Waiheke Island’s climate is strongly influenced by the surrounding sea. Being situated in the Hauraki Gulf to the east of Auckland, the island is partially protected from the prevailing colder/wetter west and southwest winds, making it both drier and warmer than the Auckland isthmus.
However, with an area of just 92 square kilometres and a coastline of 133.5 kilometres, it is the proximity of the surrounding ocean that has most bearing on the climate from a viticultural standpoint.
The ocean acts as both a fan and an insulator. Sea breezes moderate rising temperatures in mid-summer. The ocean moderates falling temperatures at night. In simple terms, this means that mean temperatures during the growing season are comparable to much ‘hotter’ regions but without the extremes and, critically, these moderate temperatures extend longer into the early autumn ripening period of March and April, allowing later varieties to ripen fully over an extended period.
This maritime influence is so marked that comparisons with other premium winegrowing regions only serve to highlight the unique differences between each. Coonawarra in South Australia, for instance, shares the same latitude but enjoys higher maximum temperatures and lower mean temperatures.
The Napa Valley has very comparable mean temperatures and Growing Degree Days (GDD) but significantly lower rainfall. Bordeaux has comparable maximum temperatures, humidity and rainfall during veraison but substantially lower GDD and spring rains.
Hermitage in the Northern Rhone, the home of Syrah, has very comparable average temperatures and rainfall patterns but its winds are continental rather than maritime and temperatures drop more quickly as the season ends.

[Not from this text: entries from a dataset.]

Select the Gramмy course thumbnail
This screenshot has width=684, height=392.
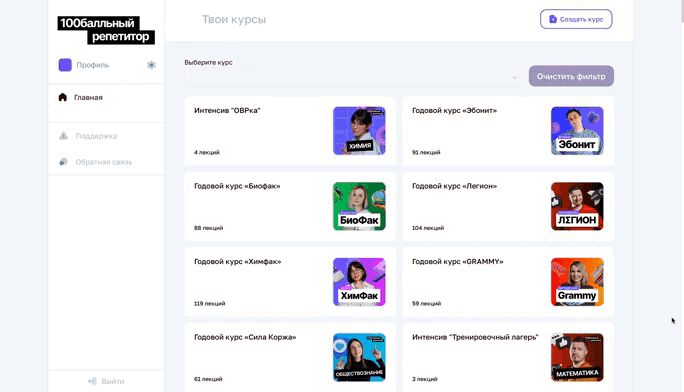click(577, 282)
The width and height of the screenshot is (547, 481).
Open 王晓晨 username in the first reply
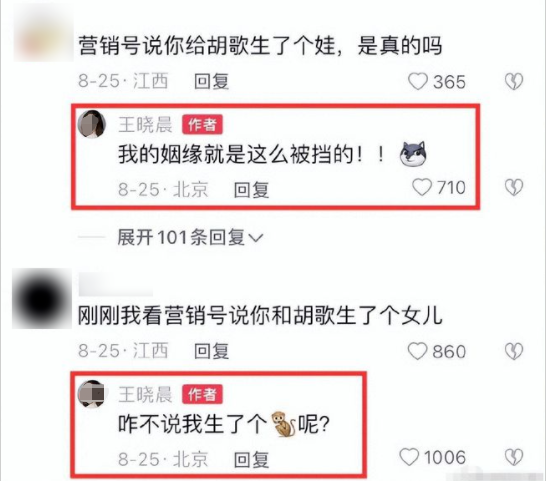pyautogui.click(x=145, y=125)
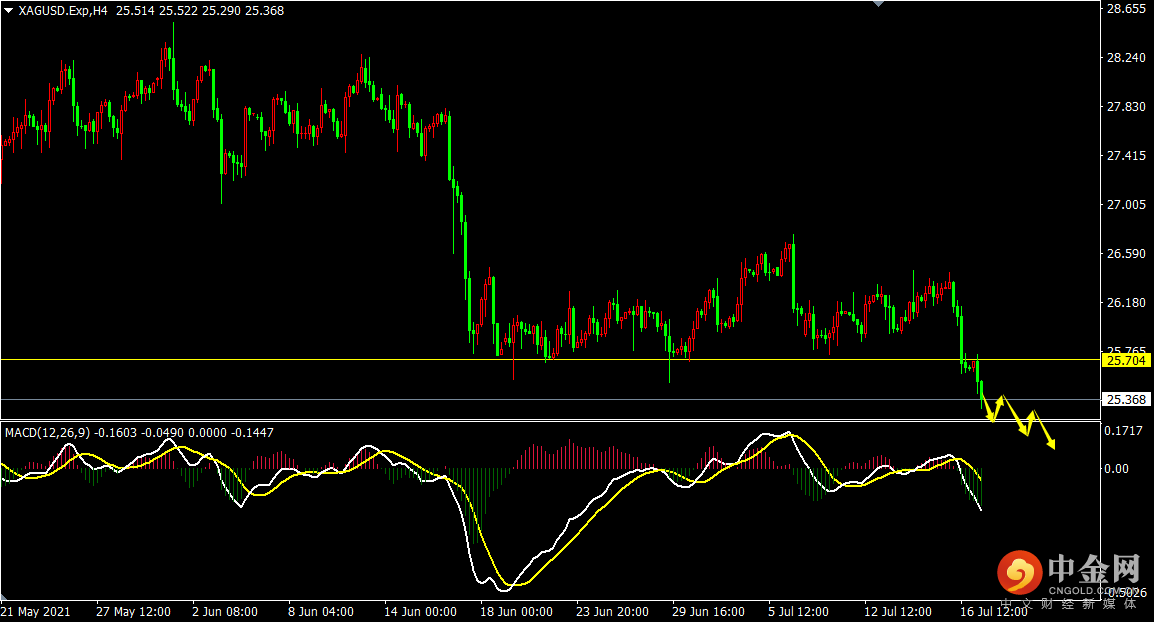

The more the differences are exposed through comparison, the more evident it is that climate is a key element in the unique terroir that defines the great winegrowing regions and makes each one of them so appealing in their own way.
Waiheke can grow and ripen a wider range of grape varieties than other regions because of its long, mild season and the significant variations in vineyard site orientation and soil structure. Historically, the wet season begins in April, potentially threatening late varieties such as Cabernet.
However, the standard deviation for rainfall during any particular month is high with rain tending to fall in short-duration deluges. In these circumstances, rapid run-off on sloping sites with hard topsoil becomes advantageous.